There have been several discussions going on regarding our project work, and insofar, we have decided to narrow down to the feeling of isolation. What are the different media fragments that we can create using audio-visual techniques to cue the feeling, mood, and emotion relating to isolation. And since we’re exploring the ways of making our project modular, we are planning to make use of different media elements such as photography, video, and audio to represent different meanings to isolation.
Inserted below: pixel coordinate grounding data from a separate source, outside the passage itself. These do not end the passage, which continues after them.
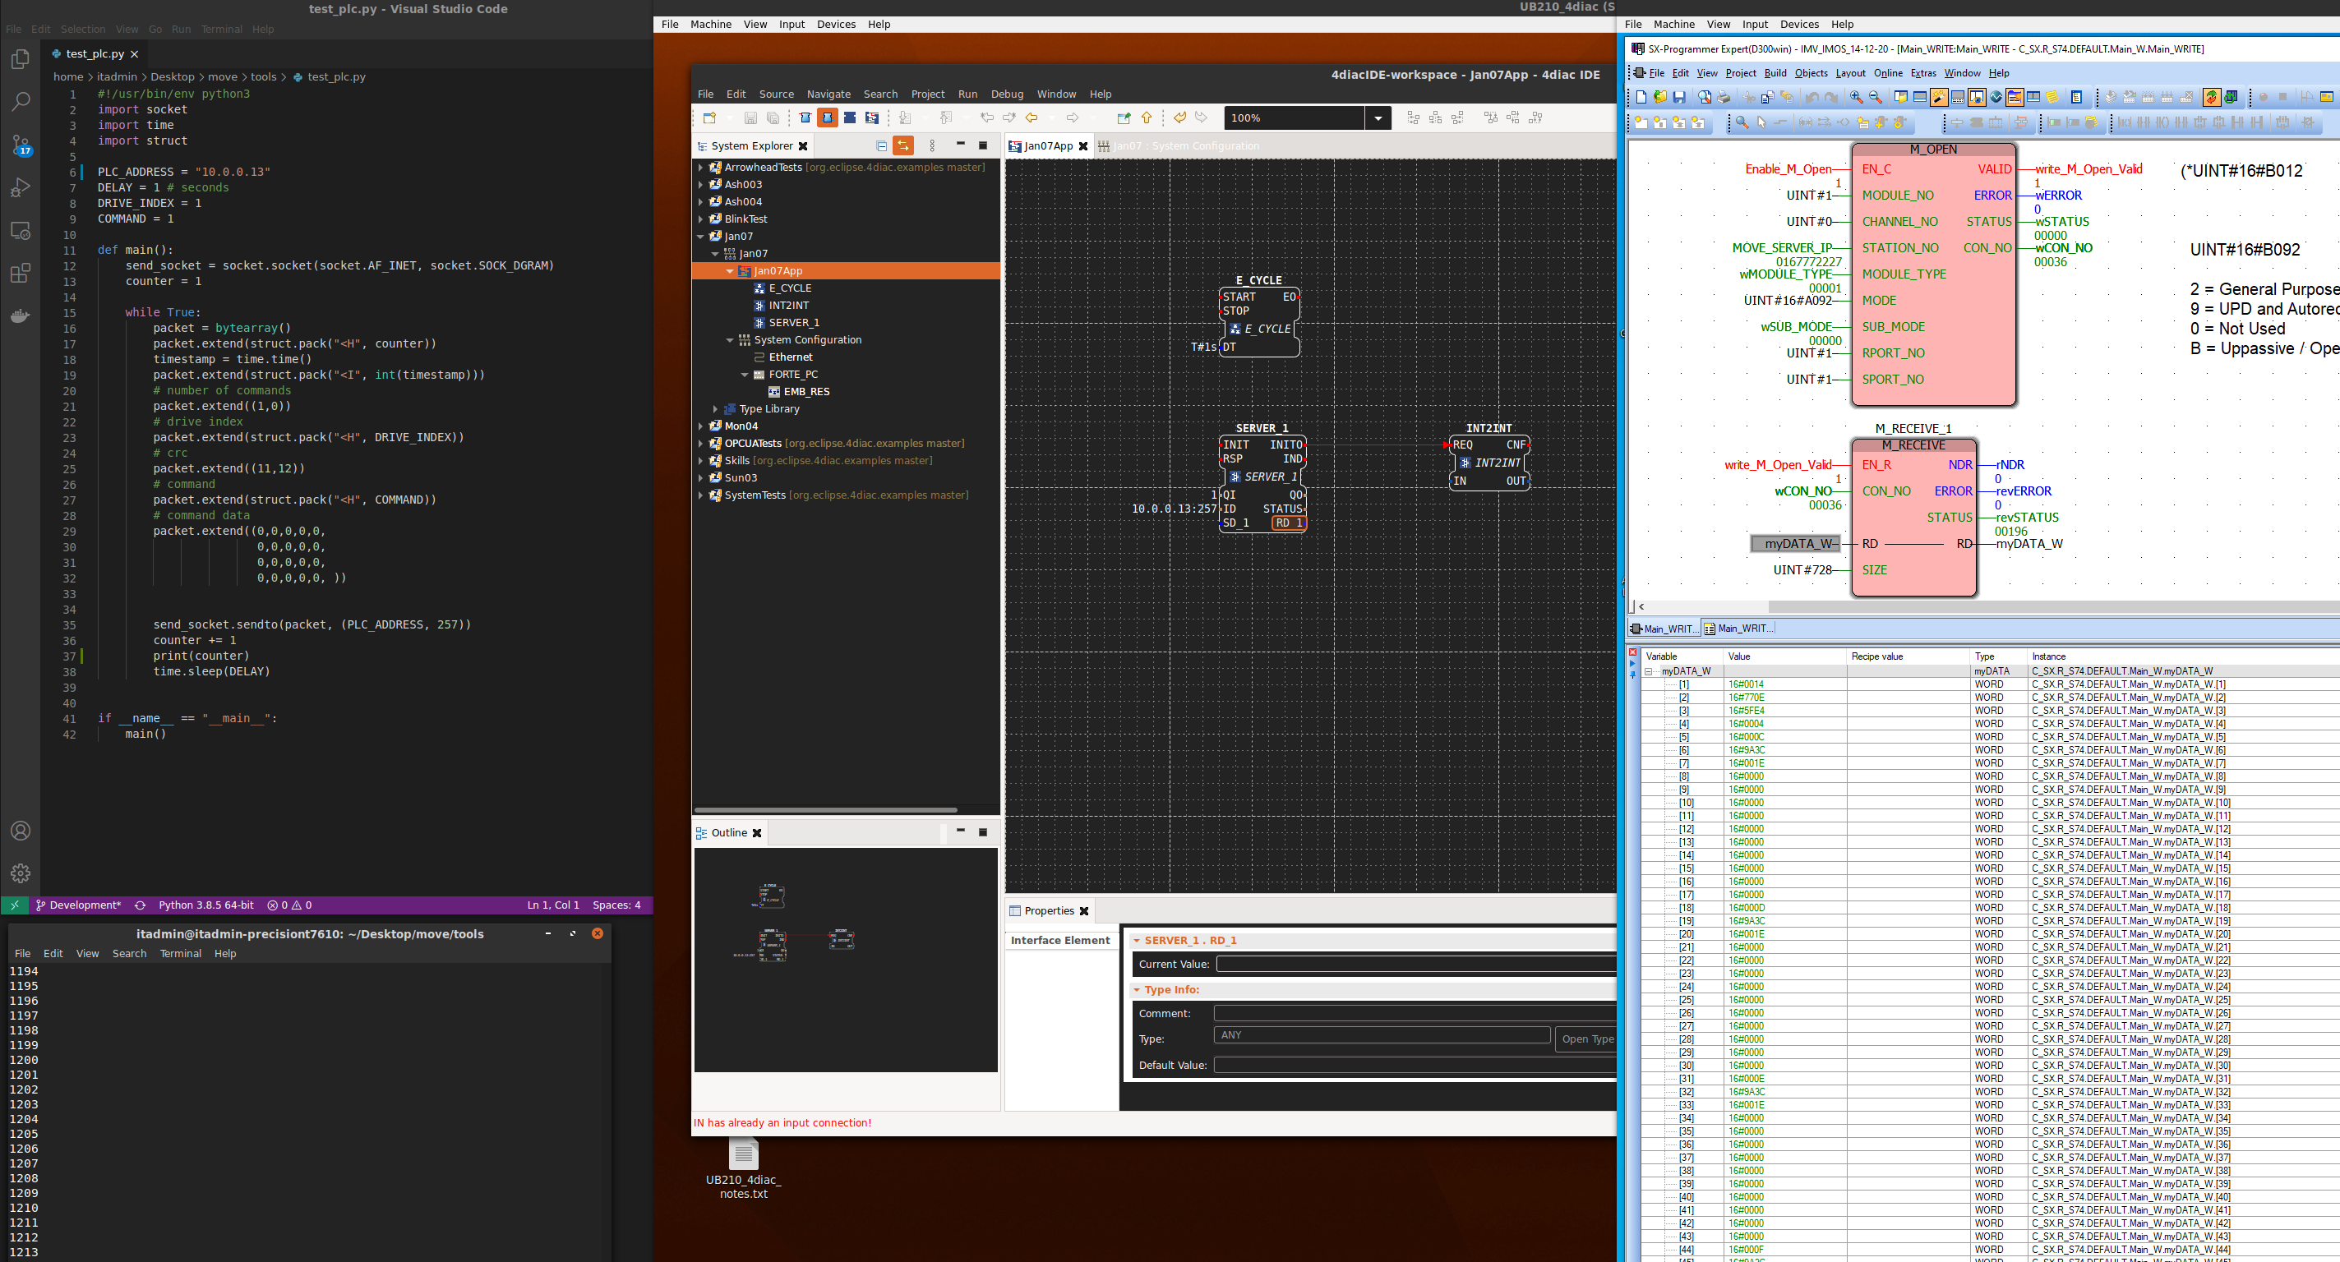Screen dimensions: 2340x1262
Task: Click the Open Type button
Action: coord(1586,1039)
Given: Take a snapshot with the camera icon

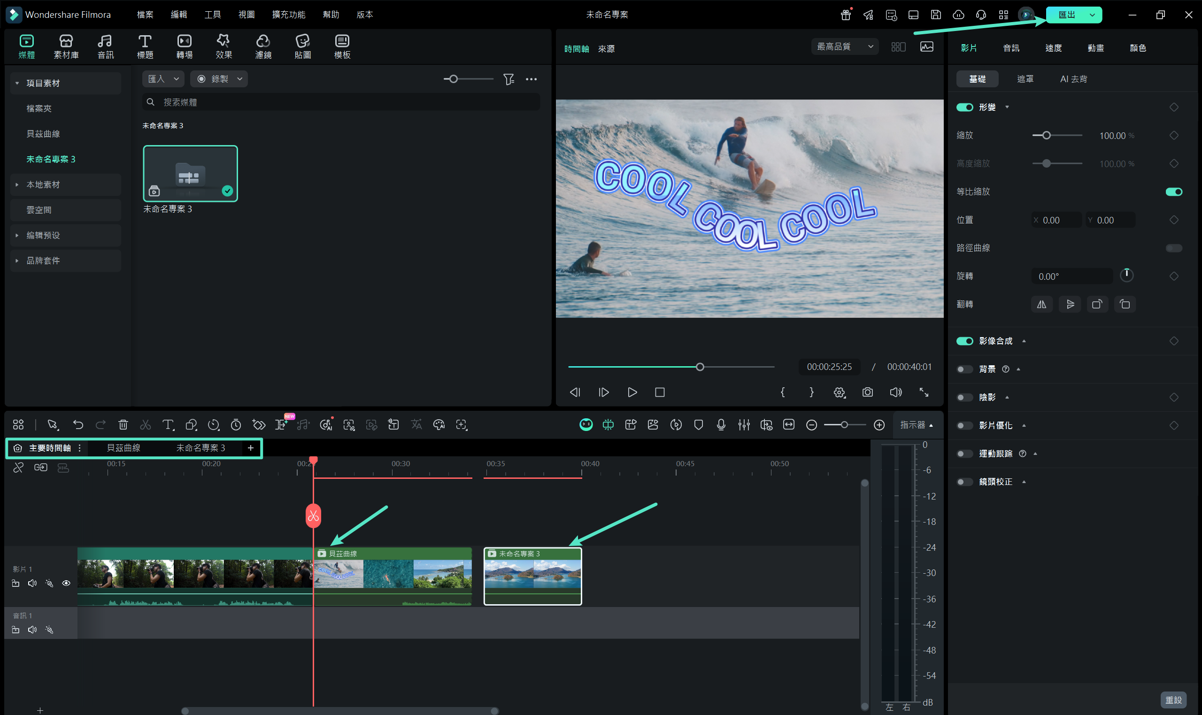Looking at the screenshot, I should coord(867,392).
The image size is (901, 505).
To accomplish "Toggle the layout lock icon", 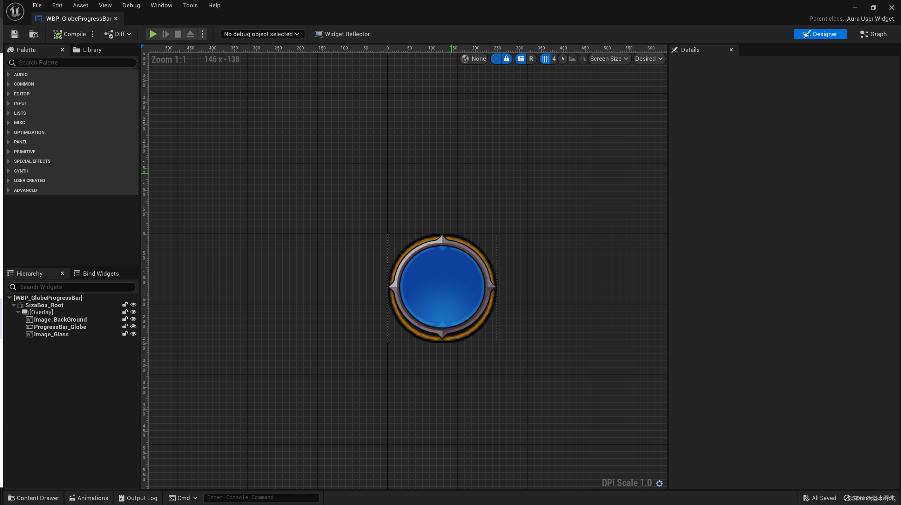I will [x=506, y=59].
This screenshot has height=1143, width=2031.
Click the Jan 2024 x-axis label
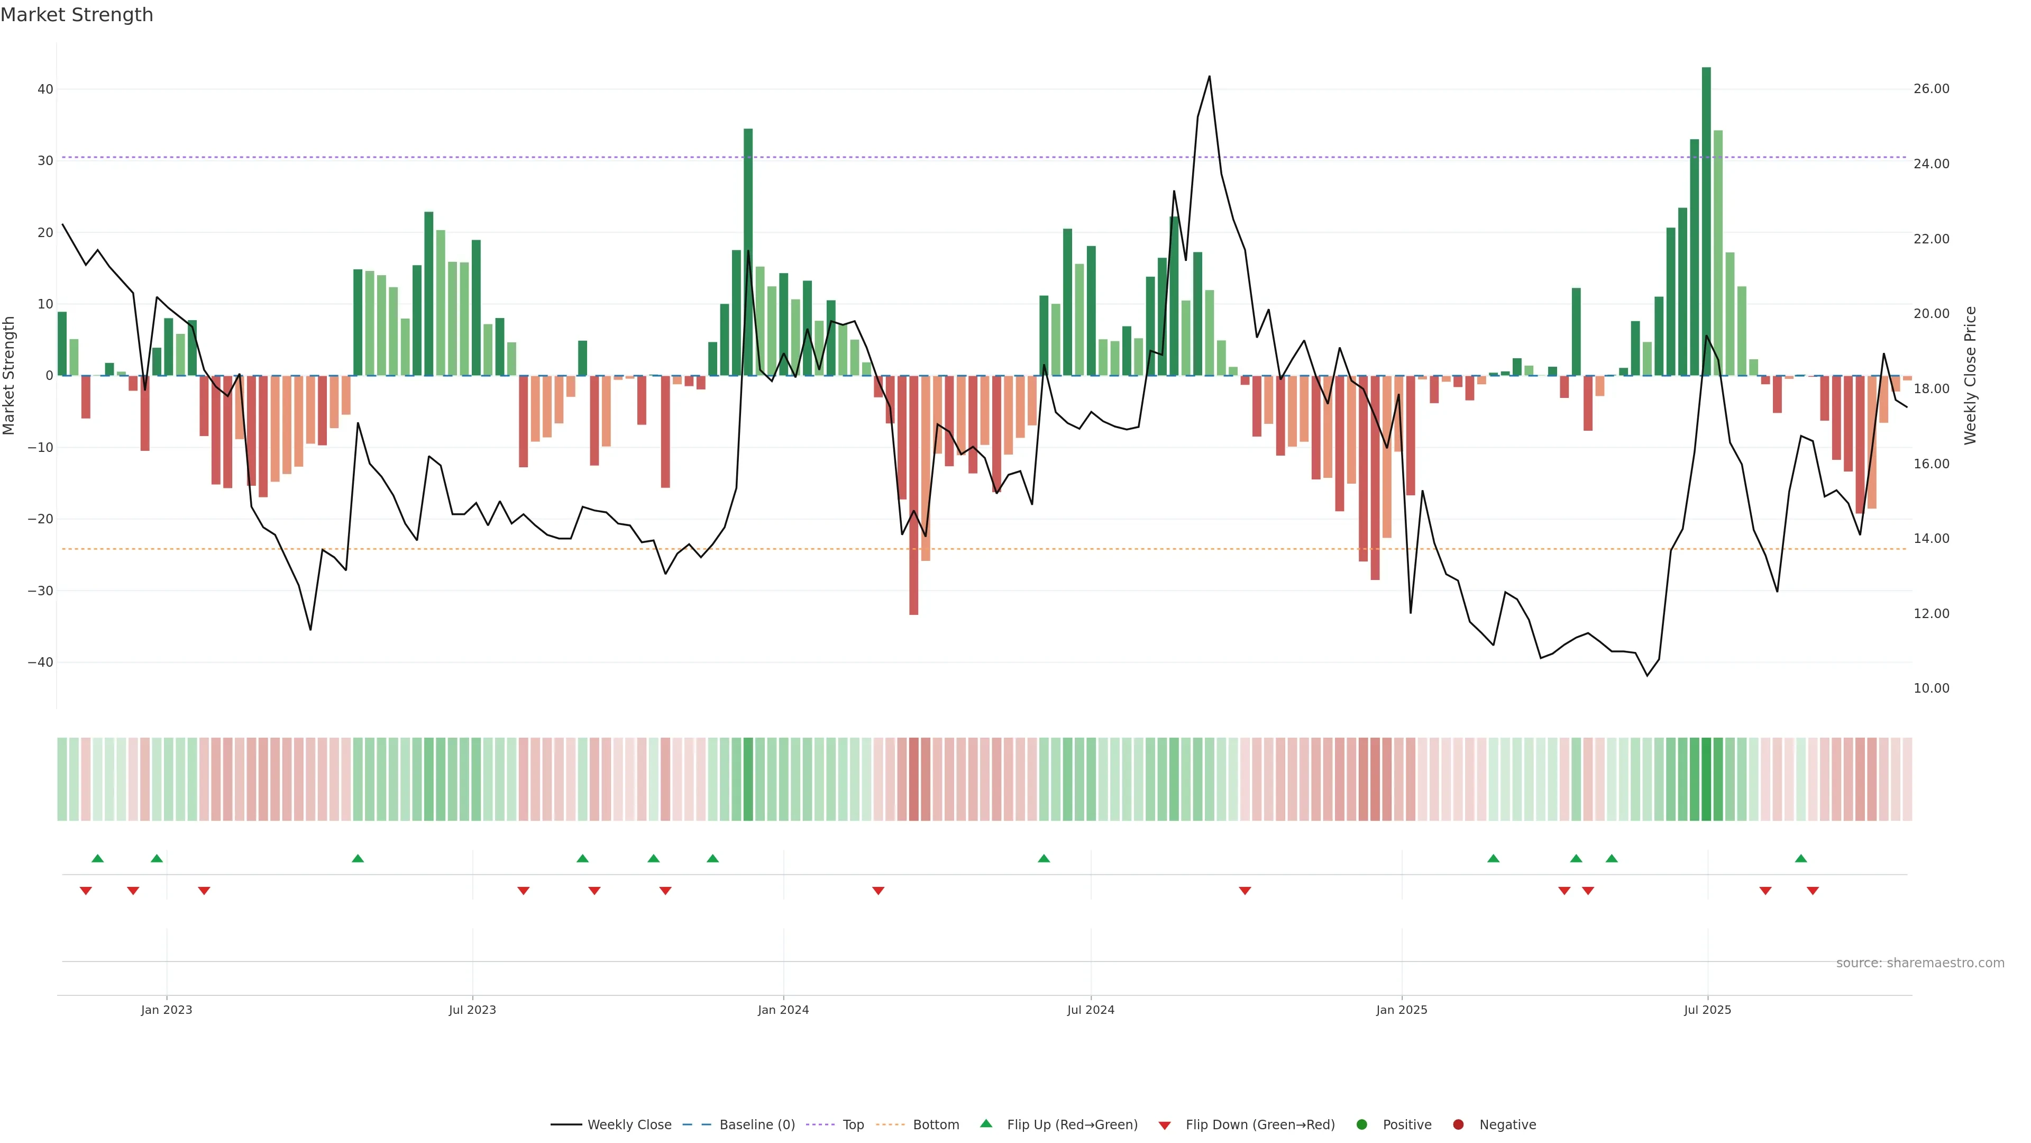click(x=783, y=1010)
Week #7’s reading titled “Making (with) the Korsakow System”, talks about having small-scaled films and emphasising on delivering information, and a slightly more secondary mode of providing an experience for the user. Korsakow works like an editing software, piecing media fragments together into one interface, however not linking them together onto one timeline. That is where Korsakow differs from being another editing software, as it only links media fragments based on key-words, and not having them coherently side by side. This means you can have a clip with different in/out key-words hence, prompting different thumbnails to other clips to appear next based on what the user has selected previously. This can be easily confusing to some due to the amount of in/out key-words used and which clips you would want to appear more often, or which clip you would want to appear specifically after a certain clip. I foresee lots of planning and, trial and error before we can get something going for our group in terms of working on Korsakow.

Since we have to design an interface on Korsakow, and the “experience” we want our users to go through, we have to think of they kind of keywords used in our project. Also better understand how we can have multi-linear narrative. The reading mentions about Algorithmic Editing, where Korsakow allocates keywords to different clips by tagging, or applying a set of “rules” for the thumbnail to the clip to appear. Hence, there is really no fixed paths a user can go on, every experience is different. From a video editing point of view, there is basically no start or end to a clip, hence filmmakers or documentarians are able to include more information, or media texts in a video clip without worrying of having time constraints. Unlike traditional screens where every shot, every cut, every scene has to be precisely edited in order to maintain a fast or slow pace depending on the emotional agenda of the film. In other words, Korsakow does not promote spatial and temporal editing, but quite almost the opposite. The freedom for filmmakers to explore a non-linear narrative, but a multi-linear assemblage of parts that are singular yet connected.

Tying all these back to our project work, I guess it works well with our “simple theme and sticking to it” idea that Hannah mentioned, as it forces us to see what sort of media fragments can be made, produced, edited, synthesised, to achieve the feeling of isolation. I realised it is so easy to go off on a tangent once we talk about other emotions or ideas, hence narrowing down and sticking to a single theme helped us remain focused.

Our consultation with Hannah during the second half of the week went well and helped clear some uncertainties that we had with our project. Initially, we thought the clips did not portray a strong enough representation of isolation, or maybe they were not coherent enough for the user to build onto the theme of isolation, but knowing that we didn’t have to hold on so tightly to delivering the experience, rather than to just let go and let the user experience everything on their own, helped us breathe a little easier. At the end of the day, we might have focused a little too much on how we want to tell the story, when just showing the story was already more than enough.